Dennis came to the concert and thoroughly enjoyed himself. “Smile Bill, don’t worry about it,” he said, acknowledging my frown and anxiety. Ricky said he wanted to meet Dennis. So we called the actor and arranged a meeting at The Taos Inn. They gave each other the Hollywood hug, retired to a table, and talked—like brothers under the skin.

Closing Night: West Side Story

“Closing night, Saturday, April 22, 1978, was sold out—like all the other nights. By then TAA director Jane Burke had received word that the New Mexico Arts Division had awarded the TAA a mini-grant of $1,000 for the show. That, plus box receipts in excess of $5,000, meant we would break even or better. We had money left over for utilities, the phone bill, and few new stage lights. At about 8:15 p.m., I was at my post in the box-office, waiting for everyone to find their seats before turning down the lights so the show could start. We had filled the back row of the auditorium with folding chairs. The only space left for standing was at the rear of the auditorium near the northwest exit.

“Some late comers appeared. “Bill, do you have any tickets?” a voice asked. Dennis Hopper, followed by an entourage, appeared out of the dark. Dennis leaned up against the window and whispered, “I’ve got Neil Young and Russ Tamblyn with me.” (Russ Tamblyn played Tony in the movie version of “West Side Story.”)
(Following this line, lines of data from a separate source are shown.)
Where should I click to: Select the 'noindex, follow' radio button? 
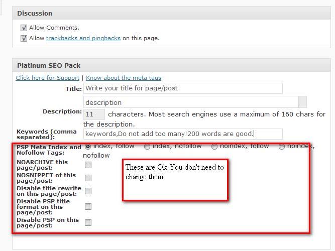[x=214, y=147]
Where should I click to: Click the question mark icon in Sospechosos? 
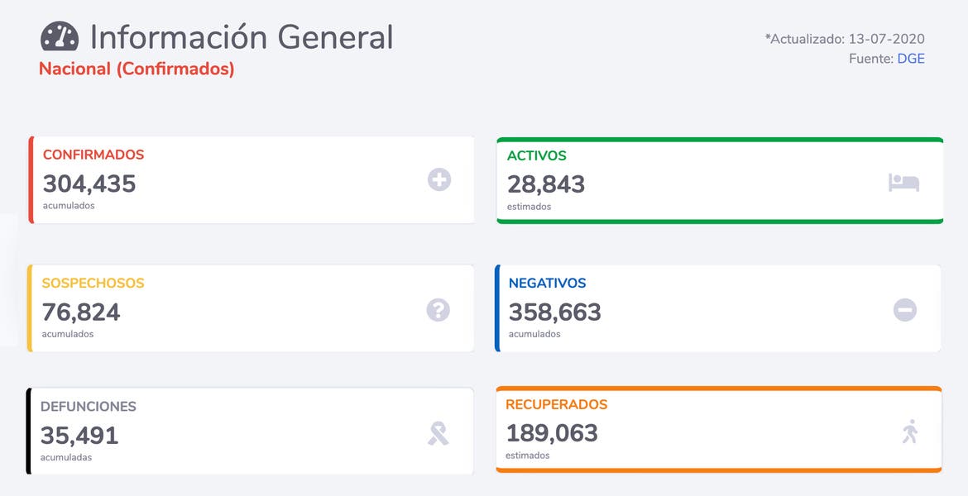438,310
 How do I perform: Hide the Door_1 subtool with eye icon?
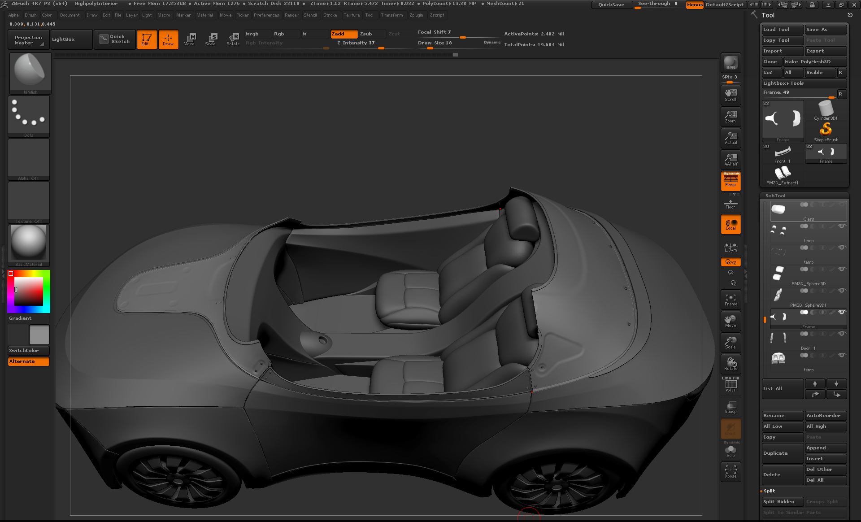(842, 334)
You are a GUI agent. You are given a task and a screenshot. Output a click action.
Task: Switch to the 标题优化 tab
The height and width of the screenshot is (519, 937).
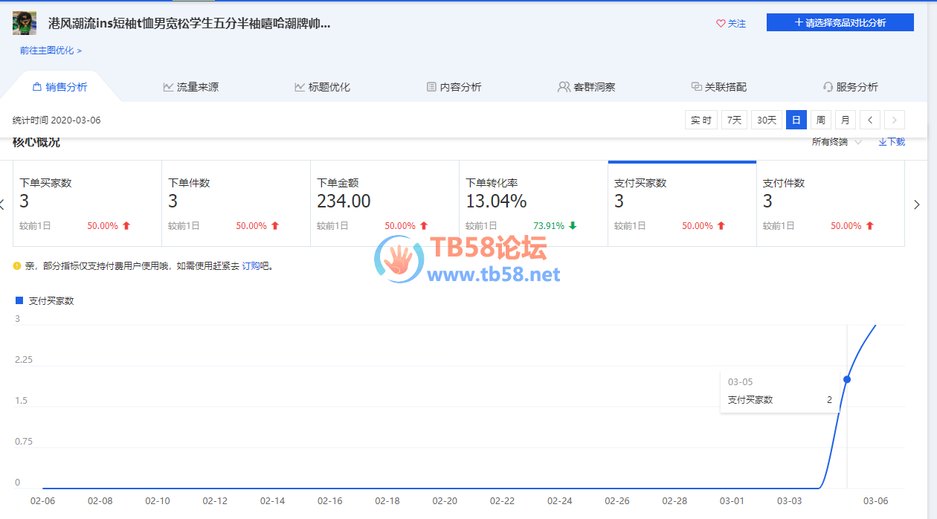click(322, 87)
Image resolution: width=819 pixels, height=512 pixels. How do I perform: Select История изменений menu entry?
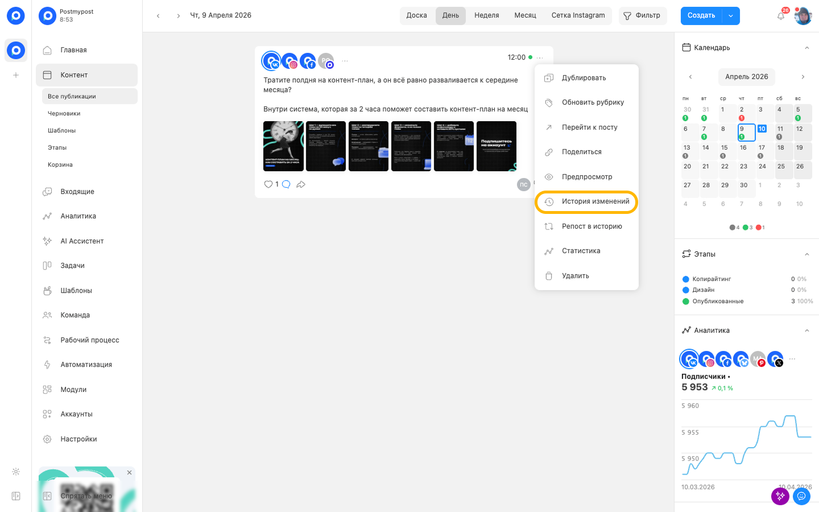(x=586, y=201)
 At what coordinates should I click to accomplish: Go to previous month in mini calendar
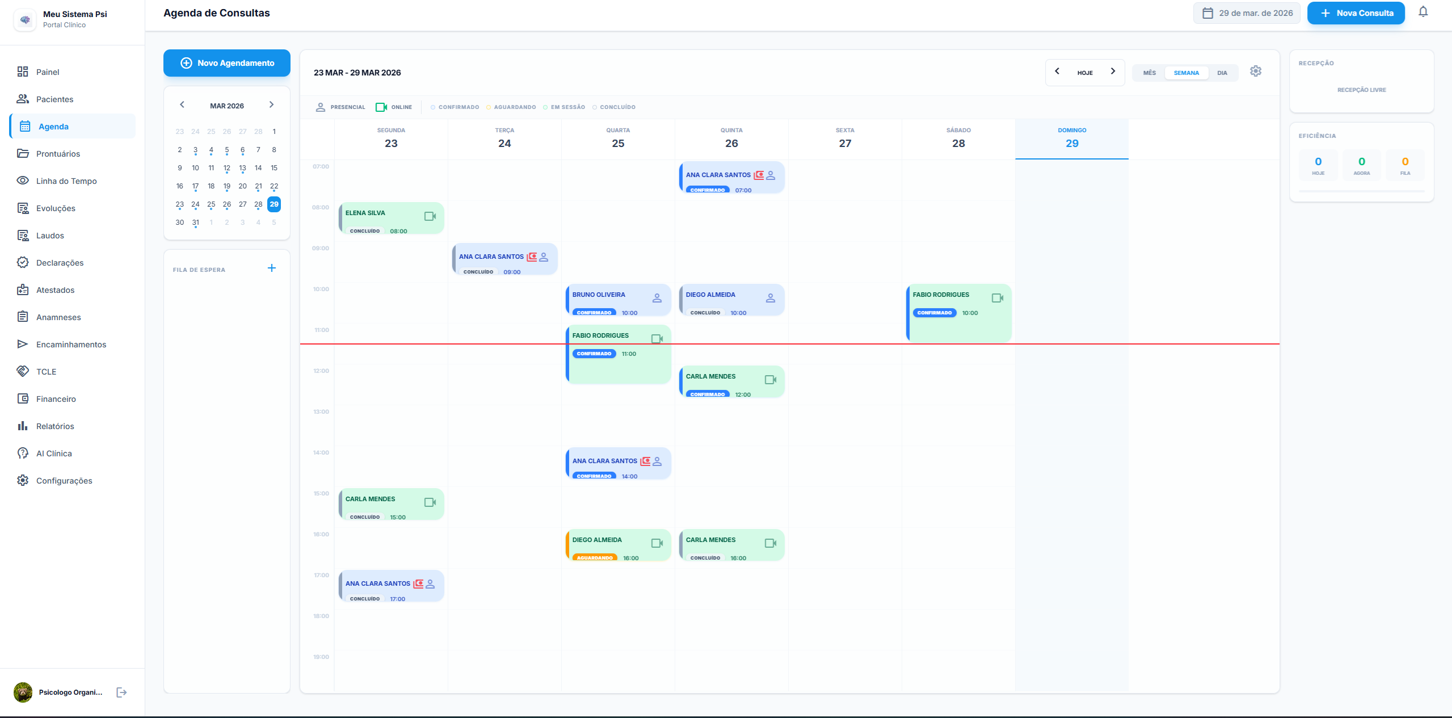tap(182, 104)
“Dennis,” I said, “we’re sold out but you can come in. You have to pay and you have to stand in the back.” The eight or ten folks with Dennis took up a collection, paid five dollars each, and entered the theatre. Though I didn’t want to make the cast anxious, I wanted a good show. I went back stage and told them who was out front. “Don’t get nervous,” I said.

“Dennis and his friends spontaneously laughed, clapped, and thoroughly enjoyed the production. Afterwards, they went backstage, congratulated the cast. They stayed for the closing night party.”